Турки густыми рядами надвигались все ближе и ближе на остатки укреплений Фамагусты, так же бестрепетно подвергаясь разрушительному огню венецианских колубрин, будучи уверенными в скорой и окончательной победе.
— За вас, правоверные, Аллах и пророк его! — кричали им вслед муэдзины. — Павшим — рай с вечно юными и прекрасными гуриями, а оставшимся в живых победителям — вечная слава!
Во главе двигавшегося на приступ войска выступили страшные янычары, увлекая за собой албанцев и весь пестрый сброд, собравшийся под знамя пророка из Малой Азии и пустынь Африки.
Тем временем и минеры усердно делали свое дело. Пользуясь общей сумятицей, они с ловкостью кошек прокрадывались под устои стен и башен, чтобы взорвать их, не жалея собственной жизни, взамен которой и им был обещан доступ в рай пророка. Таким образом эти стойкие фанатики прочищали путь кавалерии штурмующих.
Как и предвидели венецианцы, главным пунктом приступа турки действительно выбрали бастион св. Марка, к которому и стягивались бесконечными рядами, обозначая свой путь грудами мертвых и раненых, падавших под учащенным огнем венецианцев, решившихся умереть не иначе, как оставив по себе славную память доблестных борцов.
Неустрашимо и спокойно они стояли на своих постах, под непрерывным дождем взрываемых вокруг них остатков стен, сокрушавшихся под их ногами, и градом ядер и пуль, оглушаемые адским грохотом орудий и ослепляемые поминутными огненными вспышками и сверканием турецких доспехов, они все-таки не покидали живыми порученных им постов.
Янычары уже готовились штурмовать бастион св. Марка, как вдруг промелькнула новая вспышка, сопровождавшаяся особенной силы взрывом.
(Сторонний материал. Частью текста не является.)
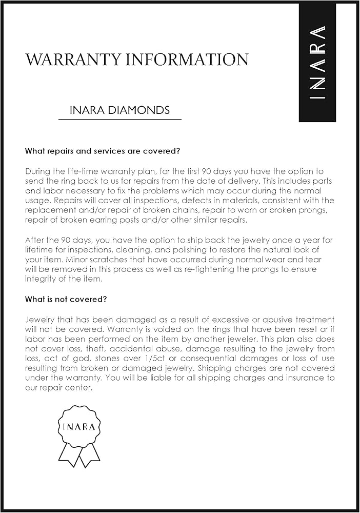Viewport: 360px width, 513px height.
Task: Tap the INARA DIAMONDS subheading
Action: (x=119, y=110)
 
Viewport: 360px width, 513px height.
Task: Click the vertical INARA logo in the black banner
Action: (x=317, y=62)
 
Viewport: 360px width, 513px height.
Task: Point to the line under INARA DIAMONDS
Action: (x=119, y=119)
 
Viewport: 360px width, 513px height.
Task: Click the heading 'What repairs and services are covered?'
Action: (x=102, y=151)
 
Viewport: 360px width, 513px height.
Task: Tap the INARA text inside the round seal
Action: (x=79, y=427)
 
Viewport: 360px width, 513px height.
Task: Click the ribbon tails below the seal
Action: (x=79, y=454)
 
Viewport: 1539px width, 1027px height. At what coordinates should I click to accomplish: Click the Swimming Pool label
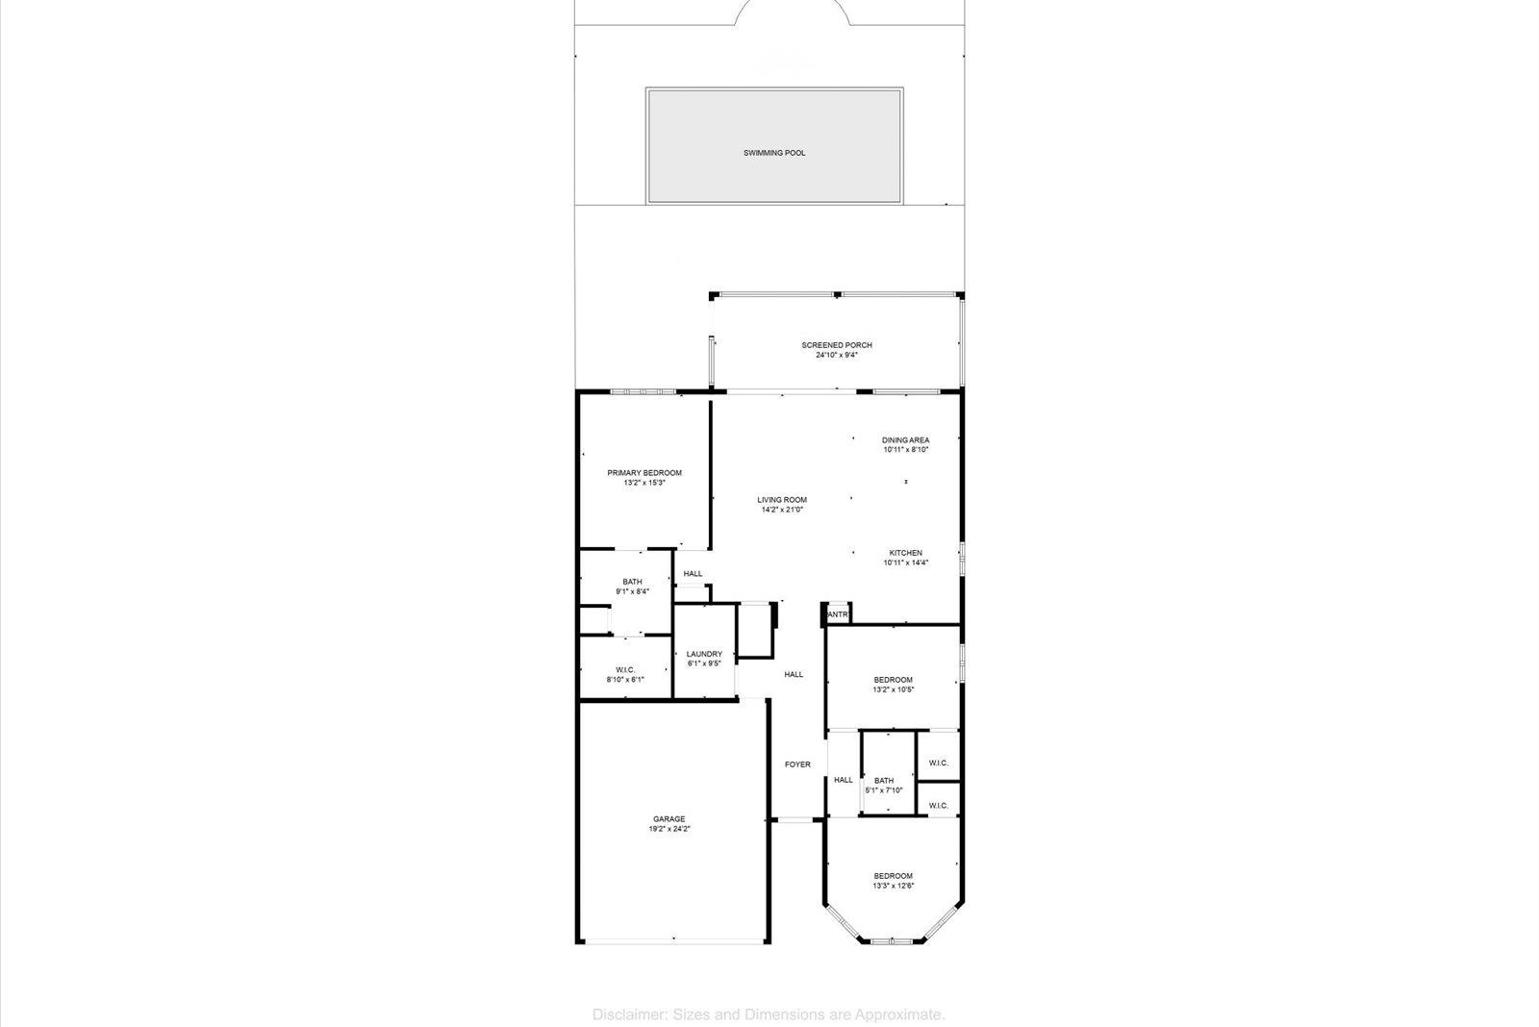[x=774, y=153]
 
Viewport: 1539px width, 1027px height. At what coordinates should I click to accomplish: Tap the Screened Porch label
[x=837, y=345]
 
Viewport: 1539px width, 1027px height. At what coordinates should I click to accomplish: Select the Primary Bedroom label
[x=644, y=473]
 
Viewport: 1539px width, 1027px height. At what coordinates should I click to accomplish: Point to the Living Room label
[x=782, y=500]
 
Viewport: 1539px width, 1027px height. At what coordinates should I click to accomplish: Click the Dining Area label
[x=906, y=440]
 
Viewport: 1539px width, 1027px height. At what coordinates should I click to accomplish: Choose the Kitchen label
[x=906, y=553]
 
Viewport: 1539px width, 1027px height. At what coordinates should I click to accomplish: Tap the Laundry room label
[x=704, y=654]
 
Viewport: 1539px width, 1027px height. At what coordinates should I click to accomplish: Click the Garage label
[x=669, y=819]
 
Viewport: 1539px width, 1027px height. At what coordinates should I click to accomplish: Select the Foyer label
[x=797, y=764]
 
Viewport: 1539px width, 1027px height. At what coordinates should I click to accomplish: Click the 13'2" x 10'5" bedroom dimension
[x=893, y=689]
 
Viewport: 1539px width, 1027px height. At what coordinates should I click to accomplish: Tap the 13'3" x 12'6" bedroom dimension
[x=893, y=886]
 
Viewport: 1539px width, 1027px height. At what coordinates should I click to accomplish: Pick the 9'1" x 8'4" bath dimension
[x=633, y=591]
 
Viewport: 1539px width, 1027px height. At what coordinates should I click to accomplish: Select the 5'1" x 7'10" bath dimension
[x=884, y=790]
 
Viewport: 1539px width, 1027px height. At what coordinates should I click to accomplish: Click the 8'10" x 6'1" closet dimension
[x=625, y=680]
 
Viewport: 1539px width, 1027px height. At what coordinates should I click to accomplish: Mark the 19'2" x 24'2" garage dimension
[x=669, y=829]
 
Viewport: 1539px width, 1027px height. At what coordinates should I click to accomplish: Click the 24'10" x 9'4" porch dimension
[x=837, y=355]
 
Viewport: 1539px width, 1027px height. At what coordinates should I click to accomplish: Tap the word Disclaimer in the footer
[x=626, y=1014]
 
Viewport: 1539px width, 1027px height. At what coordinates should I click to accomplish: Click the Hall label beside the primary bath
[x=693, y=574]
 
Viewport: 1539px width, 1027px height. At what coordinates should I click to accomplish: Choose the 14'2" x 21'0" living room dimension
[x=782, y=510]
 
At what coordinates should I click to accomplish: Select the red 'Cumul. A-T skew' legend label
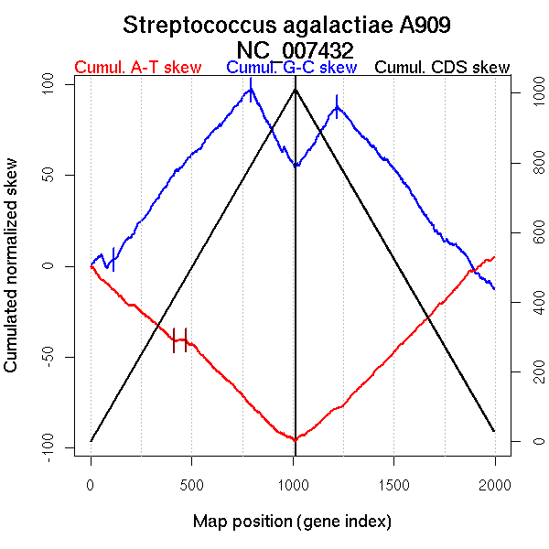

Заложенная, наверное, раньше, эта мина должна была взорваться еще до приближения передних рядов осаждающих, чтобы не подвергать их излишней опасности, но взорвалась только теперь, быть может, под действием попавшего в лее снаряда. Произошел обвал большей части стены, примыкавшей к бастиону, и уложил на месте немало янычар, начавших было карабкаться на бастион.
Капитан Темпеста, готовившийся во главе своих далматов отражать неприятеля, так сильно был ушиблен ударившим в него огромным обломком, что тут же упал, схватившись рукой за грудь.
Увидев это, Эль-Кадур, державшийся близ своей госпожи, бросил щит и саблю и подбежал к ней.
— О, Аллах, она убита! — вскричал он полным ужаса и отчаяния голосом.
Шум битвы заглушил его слова, и никто из находившихся вокруг не обратил никакого внимания на него. Каждому было теперь только до себя. Даже лейтенант Перпиньяно отнесся совершенно безучастно к несчастью с капитаном Темпеста. Он ограничился лишь тем, что тотчас же заменил его собой. Изливать свои личные чувства было некогда: некоторые из янычар уже добирались до платформы бастиона, несмотря на открытый по ним страшный мушкетный огонь.